Background

Functional disability and quality of life are the key outcomes that influence patients’ compliance and satisfaction with treatment [1]. It has already been well-established that both functional status and quality of life can be better described by patients themselves than on the basis of clinical examination made by a physician [2, 3]. Patient-reported outcomes (PROs) are thus necessary for clinical research purposes across countries and cultures. The measurement instrument should be standardized, sensitive to clinical change, concise, and convenient for both the patients evaluated and clinicians [4]. To enable data collection from patients speaking different languages and living in different cultures, questionnaires should undergo linguistic and cross-cultural translation processes and psychometric properties should be assessed in clinical validation studies [5].

The Knee injury and Osteoarthritis Outcome Score (KOOS) [6, 7] is such a commonly used PRO, originally developed simultaneously in English and Swedish and currently available in 39 different languages [8]. The KOOS has already been validated for use in the United States [6], Sweden [7], Singapore [9], Iran [10], France [11], the Netherlands [12], Portugal [13], and Japan [14]. KOOS was developed to assess difficulties experienced by patients with joint injuries and knee OA and is commonly used to evaluate the effect of orthopedic surgery including Anterior Cruciate Ligament Reconstruction (ACLR) [6, 7].

Until now there were no internationally established and formally cross-culturally adapted PROs that could be used for assessment of functional status and quality of life following knee surgery in Poland.

The aim of this study was therefore to first linguistically and cross-culturally translate and second to test the psychometric properties of the Polish version of the KOOS questionnaire as expressed by reliability, validity and responsiveness, in a cohort of patients having had ACLR.

Methods

Linguistic and cross-cultural translation process

The process followed the recommendations by Beaton et al. [5]. The KOOS was simultaneously developed in English and Swedish (two original languages). A total of five persons were involved in the translational process. Two independent forward translations (T1, T2) were performed from the English version by an orthopaedic surgeon, fluent in English with Polish origin, and a professional language translator. One independent translation (T3) was performed from the Swedish version by a medical professional fluent in Swedish with Polish origin. The three versions were then unified in a consensus meeting. Two native English-speaking persons of Polish origin (BT1 and BT2), with medical and technical professions respectively, backwards translated independently this new version into English. Both translators were unfamiliar with the original questionnaire and its concept. During the expert meeting in which all translators participated all versions of the KOOS questionnaires were combined and consensus on semantic, idiomatic, experiential and conceptual equivalence was reached resulting in a pre-final version of the questionnaire. This version was pre-tested on 10 patients with ACL injury (six men and four women with a mean and median age of 34 years, range 20–54) prior to ACLR. The patients were asked whether they fully understood the items, if they found any items ambiguous and whether they had any problems in answering the items. The Polish version of the KOOS is available free of charge from http://www.koos.nu [8].

Clinical validation study

Patients

All patients were native Polish speakers with an intermediate or higher educational level. They were operated and followed up at the Department of Reconstructive Surgery and Arthroscopy of the Knee Joint, Medical University in Łódź between January 2007 and August 2009. The subjects had undergone reconstructive ACL surgery and, in case of combined injury both ACL reconstruction and meniscal resection. The reconstruction was made endoscopically with bone–patellar tendon–bone grafts that were stabilized with titanium interference screws. All patients had undergone standardized moderately accelerated, six months’ rehabilitation program [15]. The mean follow-up time was 1.3 years (0.4–3.4). At time of follow-up all subjects had returned to their normal activities.

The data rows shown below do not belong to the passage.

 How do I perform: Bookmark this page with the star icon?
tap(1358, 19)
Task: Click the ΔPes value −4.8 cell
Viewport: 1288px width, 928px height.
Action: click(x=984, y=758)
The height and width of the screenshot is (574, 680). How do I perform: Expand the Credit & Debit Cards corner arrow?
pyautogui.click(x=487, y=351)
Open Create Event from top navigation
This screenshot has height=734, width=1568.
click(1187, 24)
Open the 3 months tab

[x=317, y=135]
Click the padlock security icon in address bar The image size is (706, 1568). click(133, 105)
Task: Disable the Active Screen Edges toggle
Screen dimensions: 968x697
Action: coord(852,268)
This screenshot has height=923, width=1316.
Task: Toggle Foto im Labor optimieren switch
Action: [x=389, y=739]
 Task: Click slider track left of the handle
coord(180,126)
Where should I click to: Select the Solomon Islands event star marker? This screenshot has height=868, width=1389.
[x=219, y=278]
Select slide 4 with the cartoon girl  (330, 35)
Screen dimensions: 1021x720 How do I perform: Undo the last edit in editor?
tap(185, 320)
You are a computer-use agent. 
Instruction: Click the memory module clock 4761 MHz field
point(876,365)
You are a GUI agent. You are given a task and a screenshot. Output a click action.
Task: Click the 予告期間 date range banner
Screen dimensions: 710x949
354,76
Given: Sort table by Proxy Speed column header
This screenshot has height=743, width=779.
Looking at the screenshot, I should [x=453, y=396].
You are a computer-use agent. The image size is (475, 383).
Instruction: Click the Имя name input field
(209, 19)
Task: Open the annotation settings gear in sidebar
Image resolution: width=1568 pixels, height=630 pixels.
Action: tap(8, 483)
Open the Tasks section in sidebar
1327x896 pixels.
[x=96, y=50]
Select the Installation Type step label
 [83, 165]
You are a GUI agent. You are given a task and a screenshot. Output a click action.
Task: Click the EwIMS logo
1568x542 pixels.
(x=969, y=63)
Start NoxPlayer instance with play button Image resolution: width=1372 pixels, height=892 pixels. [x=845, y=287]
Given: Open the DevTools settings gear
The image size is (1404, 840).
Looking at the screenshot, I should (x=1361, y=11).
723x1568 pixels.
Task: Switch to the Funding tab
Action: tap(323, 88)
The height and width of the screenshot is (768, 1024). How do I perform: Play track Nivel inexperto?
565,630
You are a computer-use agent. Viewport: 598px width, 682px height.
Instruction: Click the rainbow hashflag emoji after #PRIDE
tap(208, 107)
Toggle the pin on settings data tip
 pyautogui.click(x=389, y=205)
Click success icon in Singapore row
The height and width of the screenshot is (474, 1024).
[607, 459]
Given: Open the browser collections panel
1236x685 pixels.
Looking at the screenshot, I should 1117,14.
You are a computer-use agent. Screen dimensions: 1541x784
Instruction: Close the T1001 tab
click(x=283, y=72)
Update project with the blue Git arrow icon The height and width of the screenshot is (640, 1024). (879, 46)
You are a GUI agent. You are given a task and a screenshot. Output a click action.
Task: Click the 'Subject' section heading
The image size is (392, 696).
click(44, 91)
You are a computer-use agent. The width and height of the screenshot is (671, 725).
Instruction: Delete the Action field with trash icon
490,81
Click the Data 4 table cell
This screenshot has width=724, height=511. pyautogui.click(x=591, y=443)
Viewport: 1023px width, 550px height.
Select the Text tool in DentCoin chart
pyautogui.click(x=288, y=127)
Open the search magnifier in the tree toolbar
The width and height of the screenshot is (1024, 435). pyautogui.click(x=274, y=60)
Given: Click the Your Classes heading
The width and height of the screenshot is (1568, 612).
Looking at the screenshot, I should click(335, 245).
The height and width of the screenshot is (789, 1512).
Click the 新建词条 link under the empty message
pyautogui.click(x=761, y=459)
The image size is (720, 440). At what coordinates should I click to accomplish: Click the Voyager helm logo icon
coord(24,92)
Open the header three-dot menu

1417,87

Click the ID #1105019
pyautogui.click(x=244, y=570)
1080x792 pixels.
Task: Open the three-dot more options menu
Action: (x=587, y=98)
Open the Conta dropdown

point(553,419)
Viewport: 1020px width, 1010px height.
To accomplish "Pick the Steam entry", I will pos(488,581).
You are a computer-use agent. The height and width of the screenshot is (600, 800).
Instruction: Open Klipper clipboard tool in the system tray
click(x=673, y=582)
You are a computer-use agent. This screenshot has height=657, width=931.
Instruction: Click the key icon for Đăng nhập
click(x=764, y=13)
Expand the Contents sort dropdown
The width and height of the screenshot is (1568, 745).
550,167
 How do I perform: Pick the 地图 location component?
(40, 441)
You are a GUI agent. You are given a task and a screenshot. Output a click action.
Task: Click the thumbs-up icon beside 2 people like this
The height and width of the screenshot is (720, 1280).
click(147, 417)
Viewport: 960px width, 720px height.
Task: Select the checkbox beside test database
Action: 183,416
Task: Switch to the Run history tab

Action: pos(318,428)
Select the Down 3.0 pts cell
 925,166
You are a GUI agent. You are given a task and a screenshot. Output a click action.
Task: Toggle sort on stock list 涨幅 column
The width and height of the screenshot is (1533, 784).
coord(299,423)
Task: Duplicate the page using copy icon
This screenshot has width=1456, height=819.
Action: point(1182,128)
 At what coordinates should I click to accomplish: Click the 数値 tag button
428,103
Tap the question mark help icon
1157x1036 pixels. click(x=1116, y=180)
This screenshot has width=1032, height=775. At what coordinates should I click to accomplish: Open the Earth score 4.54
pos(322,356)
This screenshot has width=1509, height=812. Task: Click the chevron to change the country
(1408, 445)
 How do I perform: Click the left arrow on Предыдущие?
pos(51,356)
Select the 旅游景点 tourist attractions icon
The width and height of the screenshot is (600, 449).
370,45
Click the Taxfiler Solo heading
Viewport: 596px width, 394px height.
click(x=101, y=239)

Participants were asked to complete the Polish version of KOOS three times: first preoperatively, then during the 1-year routine follow-up and finally for test-retest purposes one till two weeks following the 1-year routine follow-up. Patients filled out the KOOS in the clinic the first two times and at home the third time. Questionnaires were returned by ordinary mail. A one to two weeks test-retest time interval is considered appropriate and previously used for the KOOS [6, 7, 16]. The SF-36 [17] (licence number H1 031207-30347) was administered once at the 1-year postoperative follow-up. The study was approved by the ethics committee at the Medical University of Łódź. An informed written consent was obtained from all subjects participating in the study.

Questionnaires

The KOOS is a 42-item self-administered knee-specific questionnaire assessing pain (9 items), symptoms (7 items), activities of daily living (ADL, 17 items), sports and recreation function (5 items) and knee-related quality of life (QOL, 4 items) in five separate subscales. Each item is responded to by marking one of five response options on a Likert scale. A score from 0 (extreme problems) to 100 (no problems at all) is calculated separately for each subscale.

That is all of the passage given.